Documentation request: a precise outline of what we trust keybase with

[copumpkin]

I think it'd be valuable to explain precisely what users are trusting keybase to do and not to do, and what a malicious/compromised keybase could leak.

Things like:

• "We could be associating IP addresses with valid signatures from your keys; you'll have to take our word that we don't." [or perhaps you do? in which case it's good to know]
• "We could be serving up malicious code that harvests your client-side passcode and decrypts our server-side private key. Our server could be compromised and do that without us even wanting to. Here are the security measures we have in place to avoid that"

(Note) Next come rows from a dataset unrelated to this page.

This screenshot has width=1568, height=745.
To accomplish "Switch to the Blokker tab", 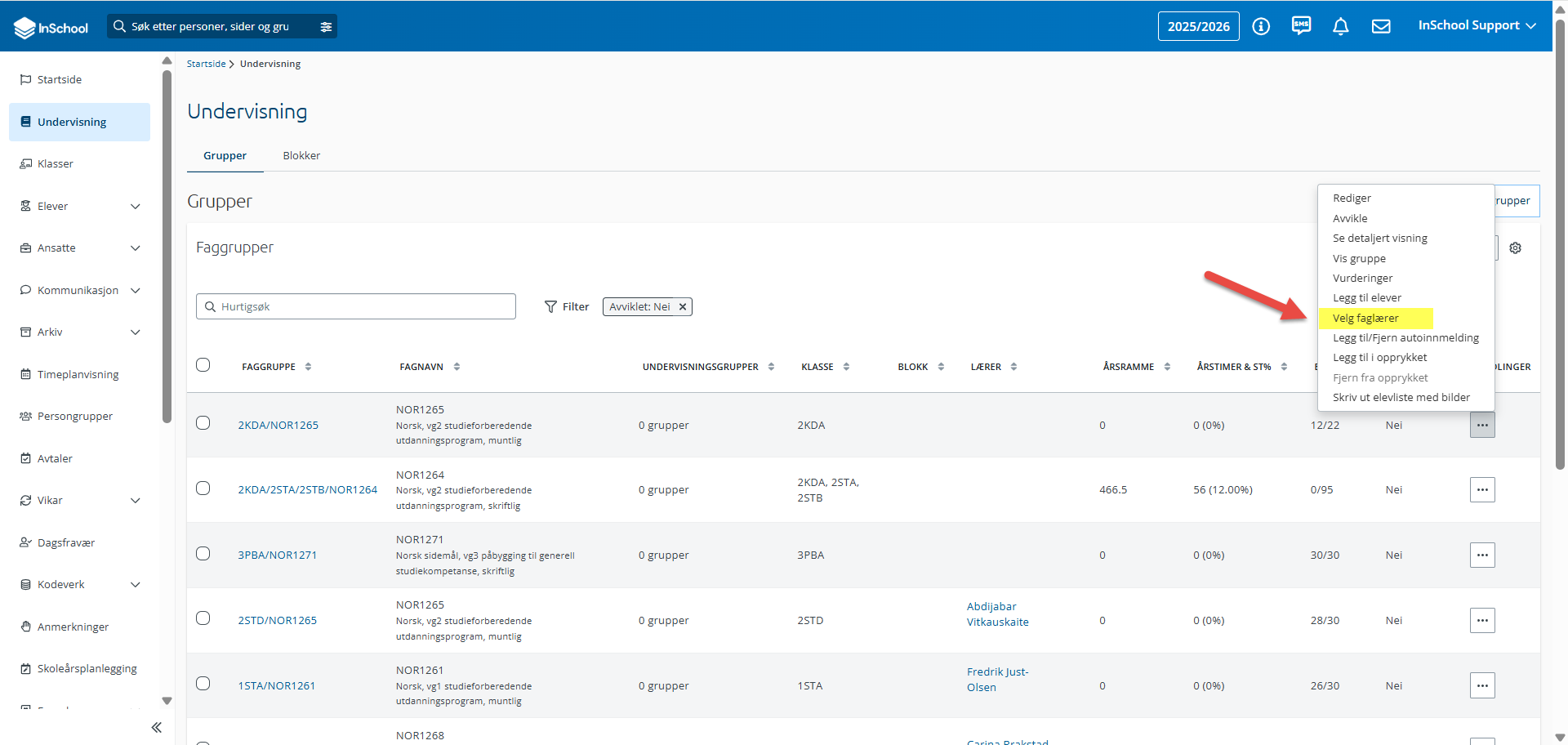I will (x=301, y=155).
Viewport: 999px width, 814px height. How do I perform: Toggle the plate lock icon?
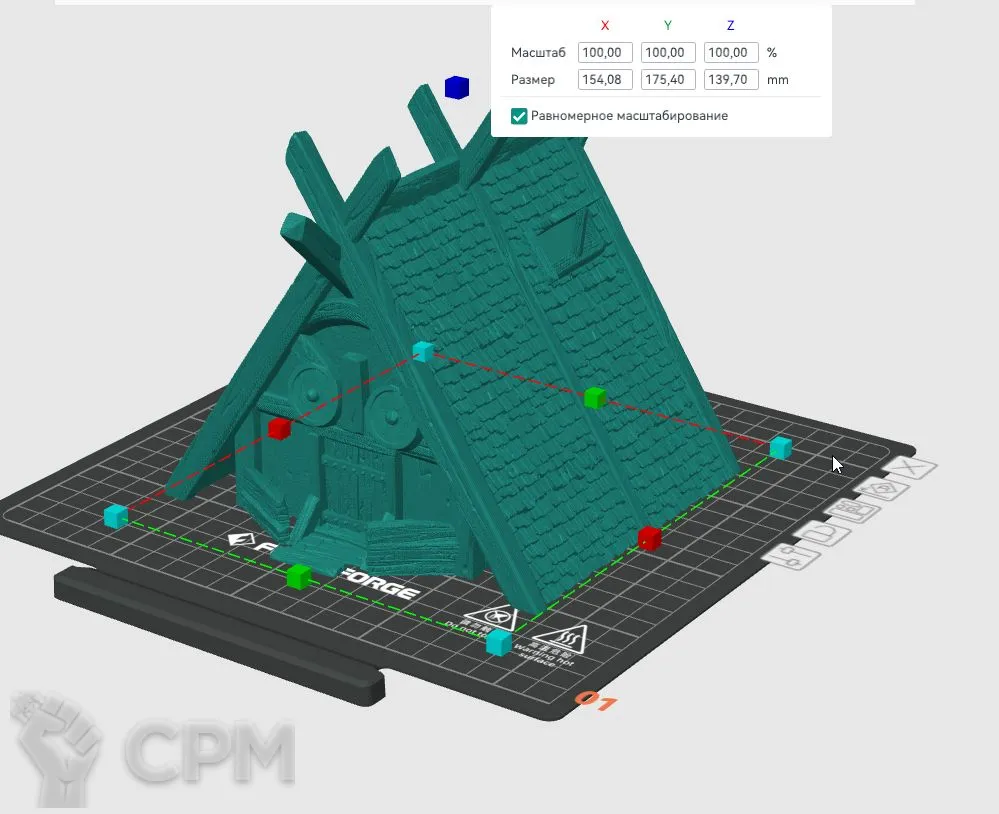click(x=824, y=533)
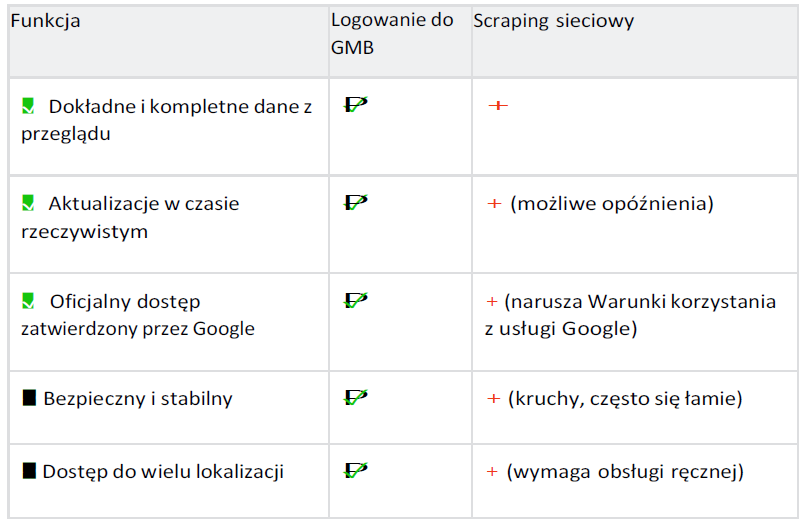Click green icon beside "Oficjalny dostęp"
Screen dimensions: 806x522
pos(29,300)
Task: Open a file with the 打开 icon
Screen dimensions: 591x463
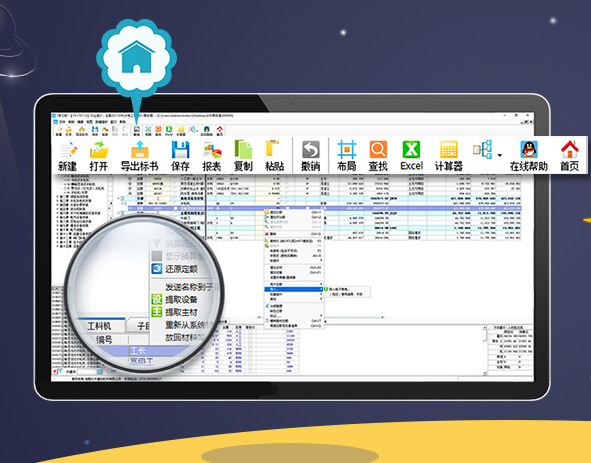Action: coord(99,155)
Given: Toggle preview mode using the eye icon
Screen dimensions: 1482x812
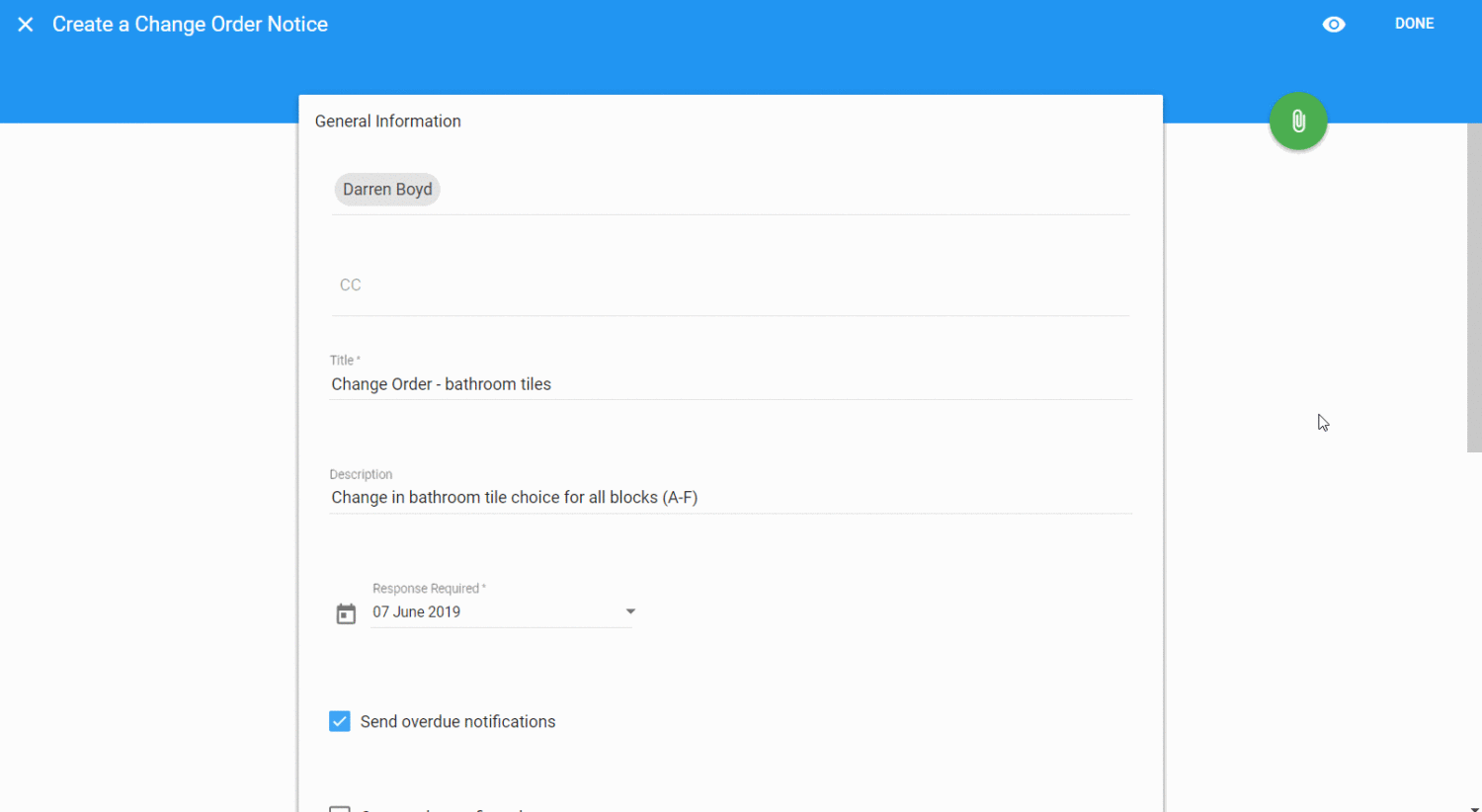Looking at the screenshot, I should (1334, 24).
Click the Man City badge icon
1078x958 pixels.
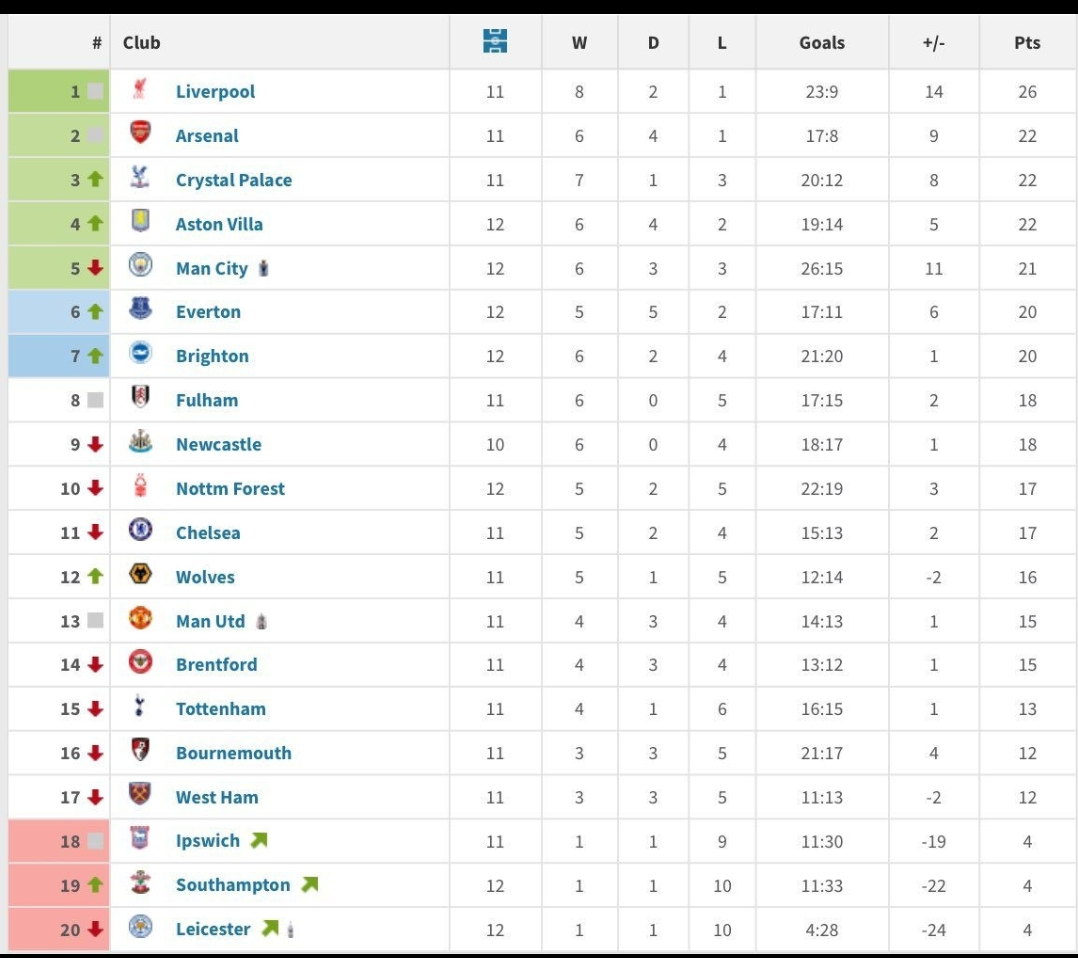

I think being forthcoming about things like that will help gain traction in a security-minded community, and might also help highlight holes that you haven't thought of.

[maxtaco]

You are of course entirely correct. We have been slammed though and haven't found time to do so yet.

In a nutshell:

• We don't log IP addresses to our db but have standard http access logs which could be used to associate the first lines of http requests with IPs; these logs are useful for debugging but we plan to instate a data retention policy to delete these logs after a day or so; but users will always have to take our word on this, or a 3rd party auditing firm.
• We store scrypt hash output of user passwords on the server for all users and triplesec'ed secret keys (secured with the user's password) for those who choose to host their secret keys on the server;
  • These users trust our servers to only show encrypted private keys to their owners
• users trust the server to carry out password changes on resets:
  • A password change is only possible if the user can prove he/she knows the previous password
  • A password reset is possible by clicking on a certified link sent to the user's email address, but deletes the user's private key from the servers; users need to trust us that we've implemented this properly.
• At present, we develop and maintain the JavaScript web client and the NodeJs command line client, and are therefore trusted to not divulge secret data, like raw passwords, password hashes, encrypted secret keys, and secret keys.
• We plan to allow third parties to write their own clients; the protocol to the server can be backwards-engineered as is, but it's also documented in rough form and we plan to improve the documentation.
• Our current command-line client reads and modifies the user's primary PGP keyring.
• Our current command-line client installer reads and modifies a secondary PGP keyring stored in the user's home directory.
• Clients rely on the server to store and present public hash chains for each user. Each link of the hash chain is a signature such as "this is my username on twitter" or "I'm tracking Joe". Each link also contains the content hash of the previous link. Clients sign the tail of the chain on behalf of users. Thus, the server can only withhold links at the end of the chain without being caught; clients who cache hash links (such as our Node client) can catch the server withholding tail links.
• Clients rely on the server to store the body of Twitter signatures (and other character-constrained services in the future), but can independently verify that the hash of the tweet matches the value stored on the server, and that the value stored on the server is a valid hash link. A malicious server could refuse to present the body of the signature to the client.
• Our current command-line client only grabs tracking data for users you are interested in; therefore, and adversary who can snoop on a client's TLS connection with the server, or has access to server access logs, can infer which users a given user wants to communicate with.
• The current command-line client communicates with the server at api.keybase.io:443. We have our own certificate authority (that's not verified by the root CAs), and distribute the CA along with the client code. In this sense, the command line client does not trust the root CAs to achieve a TLS connection with the server. But to bootstrap the whole thing, we are trusting the root CAs for the initial install of keybase-installer.
• An adversary who MiTMs the client's connection with the server can act like a malicious server, so can withhold information from the client, infer who the user is interested in communicating with, and suppress writes from the client. He shouldn't be able to fake signatures, decrypt secret data, or get access to the user's unencrypted secret key or plaintext password.
• See this document for more information about the assumptions our command-line client software installer makes.

[tildelowengrimm]

That summary is interesting, but I think that what we really need is a threat model explaining the attacks that keybase does and doesn't protect against. For instance, nothing I've read explains why we need Keybase to run the identity server, or to make accounts.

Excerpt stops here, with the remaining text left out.